◆ **Your assignment**
Output all entries exactly as they appear and skip the pictures.

(Data extracted from a collection)
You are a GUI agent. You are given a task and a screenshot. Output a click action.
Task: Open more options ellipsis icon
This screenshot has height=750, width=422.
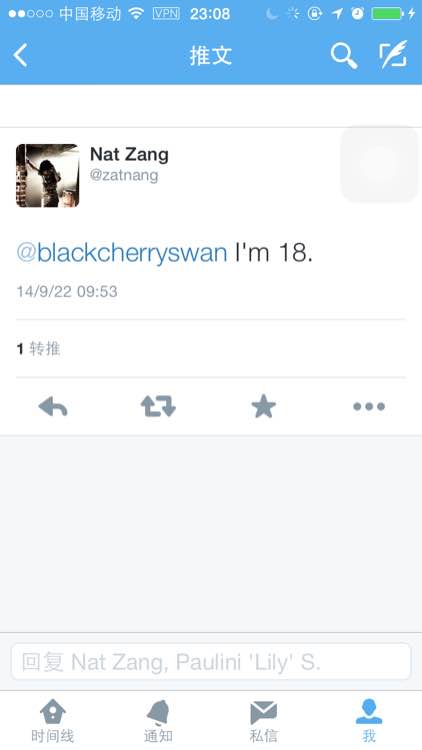click(x=369, y=407)
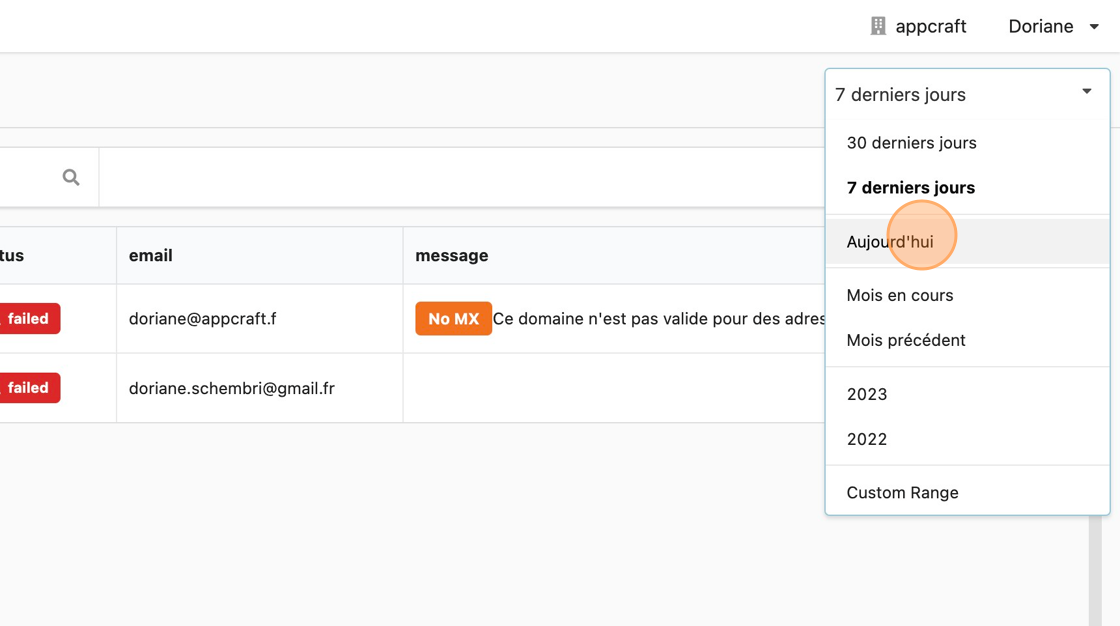The image size is (1120, 626).
Task: Click the orange No MX badge
Action: click(x=453, y=319)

◆ **Written reply**
You are a GUI agent. You are given a task and a screenshot. Output a click action.
Task: Open more options ellipsis icon
This screenshot has height=750, width=422.
click(x=369, y=407)
The image size is (1120, 626).
Task: Click the orange No MX badge
Action: click(x=453, y=319)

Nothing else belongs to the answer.